Accostammo allora i polsi dei due uomini, e il dottor Crile li incise, esponendo nel polso di Sam l’arteria prossima alla superficie ed una vena nel polso dell’ammalato. Ognuno dei due vasi fu serrato con pinze di gomma e poi tagliato. Subito dopo furono inseriti dei fili in tre punti all’imboccatura dei vasi e poi tirati per mutare la normale sezione circolare dei vasi in sezione triangolare. Le imboccature dei due vasi, così preparate, furono allora avvicinate, con la tonaca interna di ciascun vaso in diretto contatto con quella dell’altro. Se il contatto non fosse stato perfetto, il sangue si sarebbe coagulato anziché passare liberamente attraverso la congiunzione.

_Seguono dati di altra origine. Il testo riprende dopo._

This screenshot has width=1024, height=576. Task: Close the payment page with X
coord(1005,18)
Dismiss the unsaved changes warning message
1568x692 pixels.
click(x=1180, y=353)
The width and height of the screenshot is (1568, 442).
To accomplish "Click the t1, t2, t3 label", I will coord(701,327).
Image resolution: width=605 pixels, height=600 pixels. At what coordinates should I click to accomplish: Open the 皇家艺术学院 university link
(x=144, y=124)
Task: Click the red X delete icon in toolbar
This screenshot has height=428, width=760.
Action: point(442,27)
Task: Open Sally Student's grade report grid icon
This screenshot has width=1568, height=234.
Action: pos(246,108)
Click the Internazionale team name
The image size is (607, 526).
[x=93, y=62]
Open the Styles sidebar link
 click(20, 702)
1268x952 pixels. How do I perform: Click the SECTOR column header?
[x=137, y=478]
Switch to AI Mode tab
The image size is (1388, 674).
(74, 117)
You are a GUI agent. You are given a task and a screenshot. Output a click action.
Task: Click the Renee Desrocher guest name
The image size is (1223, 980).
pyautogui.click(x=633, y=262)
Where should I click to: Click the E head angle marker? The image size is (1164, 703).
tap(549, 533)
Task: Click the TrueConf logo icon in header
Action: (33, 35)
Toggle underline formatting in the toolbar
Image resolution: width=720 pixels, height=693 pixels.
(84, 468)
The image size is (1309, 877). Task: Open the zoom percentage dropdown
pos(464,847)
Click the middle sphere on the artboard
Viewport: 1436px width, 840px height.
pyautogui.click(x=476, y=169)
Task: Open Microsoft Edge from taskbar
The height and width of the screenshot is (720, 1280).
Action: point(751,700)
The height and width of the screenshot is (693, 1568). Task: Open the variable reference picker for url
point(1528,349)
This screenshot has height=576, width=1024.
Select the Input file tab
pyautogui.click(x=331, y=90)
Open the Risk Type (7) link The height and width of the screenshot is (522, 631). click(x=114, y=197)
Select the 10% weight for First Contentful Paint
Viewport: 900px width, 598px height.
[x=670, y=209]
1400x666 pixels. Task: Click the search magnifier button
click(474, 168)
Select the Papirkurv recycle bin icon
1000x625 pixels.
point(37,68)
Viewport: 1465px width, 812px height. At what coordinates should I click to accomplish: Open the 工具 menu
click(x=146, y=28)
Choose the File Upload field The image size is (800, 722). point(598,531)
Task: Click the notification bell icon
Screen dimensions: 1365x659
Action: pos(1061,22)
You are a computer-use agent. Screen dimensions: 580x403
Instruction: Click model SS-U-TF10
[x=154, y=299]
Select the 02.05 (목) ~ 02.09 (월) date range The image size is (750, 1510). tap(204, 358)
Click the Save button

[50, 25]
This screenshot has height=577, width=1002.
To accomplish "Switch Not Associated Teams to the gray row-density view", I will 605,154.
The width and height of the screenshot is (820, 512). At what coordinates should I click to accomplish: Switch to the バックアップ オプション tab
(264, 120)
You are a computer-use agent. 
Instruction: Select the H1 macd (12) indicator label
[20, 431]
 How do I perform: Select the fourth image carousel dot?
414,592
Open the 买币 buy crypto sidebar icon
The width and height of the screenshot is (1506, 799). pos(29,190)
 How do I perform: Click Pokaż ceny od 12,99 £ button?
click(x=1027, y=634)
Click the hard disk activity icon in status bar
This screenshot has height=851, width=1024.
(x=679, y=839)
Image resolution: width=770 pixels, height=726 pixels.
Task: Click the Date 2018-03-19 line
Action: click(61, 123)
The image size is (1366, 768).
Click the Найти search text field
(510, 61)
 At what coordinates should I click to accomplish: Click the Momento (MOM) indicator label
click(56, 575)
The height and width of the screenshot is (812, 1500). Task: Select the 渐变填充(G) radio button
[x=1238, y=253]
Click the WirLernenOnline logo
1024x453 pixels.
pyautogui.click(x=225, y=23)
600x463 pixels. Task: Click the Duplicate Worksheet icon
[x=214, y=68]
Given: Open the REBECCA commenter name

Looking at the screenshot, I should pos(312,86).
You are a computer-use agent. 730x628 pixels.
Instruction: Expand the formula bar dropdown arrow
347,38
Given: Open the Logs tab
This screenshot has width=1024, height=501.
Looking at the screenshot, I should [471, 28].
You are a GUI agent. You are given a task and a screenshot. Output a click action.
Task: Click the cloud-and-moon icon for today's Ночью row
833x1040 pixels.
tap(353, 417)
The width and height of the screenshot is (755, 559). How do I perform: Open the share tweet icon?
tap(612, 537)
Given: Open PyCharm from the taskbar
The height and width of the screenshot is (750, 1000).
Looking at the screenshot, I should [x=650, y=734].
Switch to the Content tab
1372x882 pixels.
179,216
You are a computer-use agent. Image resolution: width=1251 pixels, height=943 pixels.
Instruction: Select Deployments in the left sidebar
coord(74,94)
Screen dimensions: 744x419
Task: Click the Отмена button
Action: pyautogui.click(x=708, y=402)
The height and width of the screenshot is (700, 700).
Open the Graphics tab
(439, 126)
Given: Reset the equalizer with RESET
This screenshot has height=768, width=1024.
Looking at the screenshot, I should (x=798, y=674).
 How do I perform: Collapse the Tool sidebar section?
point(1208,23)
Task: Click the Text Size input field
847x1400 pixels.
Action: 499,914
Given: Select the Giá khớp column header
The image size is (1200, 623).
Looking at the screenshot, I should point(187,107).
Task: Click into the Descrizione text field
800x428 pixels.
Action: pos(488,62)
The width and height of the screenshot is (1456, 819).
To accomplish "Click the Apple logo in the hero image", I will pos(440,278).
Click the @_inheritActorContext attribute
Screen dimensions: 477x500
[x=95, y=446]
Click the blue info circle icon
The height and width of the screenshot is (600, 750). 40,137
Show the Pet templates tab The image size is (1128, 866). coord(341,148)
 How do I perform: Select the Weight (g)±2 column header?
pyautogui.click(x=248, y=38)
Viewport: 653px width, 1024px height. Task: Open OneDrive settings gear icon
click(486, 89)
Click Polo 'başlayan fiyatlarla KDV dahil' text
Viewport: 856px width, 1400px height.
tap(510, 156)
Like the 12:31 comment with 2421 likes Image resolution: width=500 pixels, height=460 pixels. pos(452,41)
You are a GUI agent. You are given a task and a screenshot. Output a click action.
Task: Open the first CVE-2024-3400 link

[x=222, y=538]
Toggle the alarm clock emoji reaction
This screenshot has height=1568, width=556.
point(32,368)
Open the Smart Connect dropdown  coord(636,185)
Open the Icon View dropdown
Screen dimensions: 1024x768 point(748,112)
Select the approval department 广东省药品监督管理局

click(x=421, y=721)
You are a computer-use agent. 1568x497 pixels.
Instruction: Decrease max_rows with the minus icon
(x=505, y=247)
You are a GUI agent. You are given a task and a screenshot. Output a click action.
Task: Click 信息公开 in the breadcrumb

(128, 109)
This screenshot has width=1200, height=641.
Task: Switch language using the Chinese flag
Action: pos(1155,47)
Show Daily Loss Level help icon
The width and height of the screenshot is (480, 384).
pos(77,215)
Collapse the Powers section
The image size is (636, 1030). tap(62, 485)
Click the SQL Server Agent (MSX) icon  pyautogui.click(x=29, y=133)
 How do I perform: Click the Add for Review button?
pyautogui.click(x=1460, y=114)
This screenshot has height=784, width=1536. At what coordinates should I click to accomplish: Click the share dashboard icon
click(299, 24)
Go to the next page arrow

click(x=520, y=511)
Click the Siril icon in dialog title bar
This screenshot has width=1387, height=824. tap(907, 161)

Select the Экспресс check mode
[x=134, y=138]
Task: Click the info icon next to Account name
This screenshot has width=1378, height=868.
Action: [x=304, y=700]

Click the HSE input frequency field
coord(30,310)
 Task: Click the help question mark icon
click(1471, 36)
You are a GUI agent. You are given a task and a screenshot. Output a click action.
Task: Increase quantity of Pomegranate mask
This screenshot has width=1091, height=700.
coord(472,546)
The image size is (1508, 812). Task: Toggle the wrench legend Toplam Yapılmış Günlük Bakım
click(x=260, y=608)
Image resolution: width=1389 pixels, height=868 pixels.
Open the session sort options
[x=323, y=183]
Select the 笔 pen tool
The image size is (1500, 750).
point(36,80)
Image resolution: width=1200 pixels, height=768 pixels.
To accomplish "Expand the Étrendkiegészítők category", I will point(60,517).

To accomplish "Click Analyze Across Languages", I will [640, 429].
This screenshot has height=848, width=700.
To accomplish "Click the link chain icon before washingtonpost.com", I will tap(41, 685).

Il dottor Crile poteva adesso cominciare a cucire insieme i due vasi per ottenere un giunto a perfetta tenuta. La forma triangolare gli consentiva di lavorare su tre superfici piatte. Ma erano minuscole: ciascuna era infatti larga un terzo della circonferenza di un vaso sanguigno, il quale aveva appena tre millimetri di diametro. E, su ognuna delle piccolissime superfici, il chirurgo doveva far passare una dozzina di punti.

L’afoso caldo estivo era caduto come una cappa sulla sala operatorio intensamente illuminata. Ognuno dei presenti si rendeva conto che, da un momento all’altro, poteva avvenire un errore fatale nella delicata operazione. Munito del minuscolo ago e del filo sottile come quello di una ragnatela, Crile cominciò il suo essenziale lavoro di cucito…

Dio concede a pochi uomini il dono della vera chirurgia; ed ancora meno sono quelli che lo sviluppano al massimo. Joseph Miller, quella notte, ebbe la fortuna di essere operato da uno di questi eletti.

Quando i due vasi furono interamente uniti dalla cucitura, allentammo le pinze emostatiche e il sangue cominciò a passare dall’arteria di Sam alla vena di Joseph. Ogni nuovo getto di sangue ci rassicurava sulla tenuta del giunto.

L’effetto del sangue fresco che fluiva nell’organismo del morente fu come un miracolo. L’uomo riprese conoscenza e la pelle riacquistò un bel colorito roseo; l’ammalato aprì gli occhi, sorrise e cominciò a rendersi conto di quanto stava accadendo. Eravamo stupefatti e ammirati nel vedere un uomo sulla soglia della morte che stava tornando alla vita, quando la prima infermiera disse: «Dottore, il fratello è svenuto!».

Nessuno si era minimamente occupato di Sam, ed egli aveva perduto conoscenza. Sembrava pallido quasi quanto lo era stato il fratello poco prima!

Finimmo immediatamente l’operazione. I vasi furono di nuovo stretti per arrestare l’afflusso del sangue, il giunto fu tagliato e i monconi dell’arteria di Sam e della vena di Joseph riallacciati. Poi si suturò la pelle. Benchè il sangue fosse passato dal corpo di Sam a quello di Joseph soltanto per pochi minuti, l’intera operazione aveva richiesto più di tre ore. Eravamo esausti, ma esultanti, convinti di aver varcato un’altra frontiera della medicina.

Grazie ai perfezionamenti successivi, la trasfusione del sangue non richiede più un intervento del genere. Oggi si fa colare il sangue del donatore in un vaso che contiene una sostanza anticoagulante, e la trasfusione si esegue con una diretta iniezione endovenosa, in modo così facile da costituire un procedimento medico abituale.

Ma, nel 1906, non sapevamo nulla dei gruppi sanguigni, del fattore Rh e di molte altre cose che abbiamo imparato in seguito. Il dottor Crile si era servito del sangue del fratello di Joseph Miller, ritenendo che il sangue di un fratello avesse molte probabilità di somigliare, nelle sue caratteristiche generale, a quello dell’ammalato.

Nel caso di Miller, furono necessarie altre due trasfusione prima che egli fosse decisamente avviato verso la guarigione; per esse, il dottor Crile si servì del sangue di un altro fratello e di una sorella.

Dopo la guarigione di Miller, il dottor Crile pubblicò i dati che aveva raccolto per dimostrare la possibilità di eseguire senza pericolo trasfusioni di sangue umano. La relazione fece epoca nel mondo medico e, suscitando un rinnovato interesse per le trasfusioni, rese possibile i progressi che oggi sono considerati normali.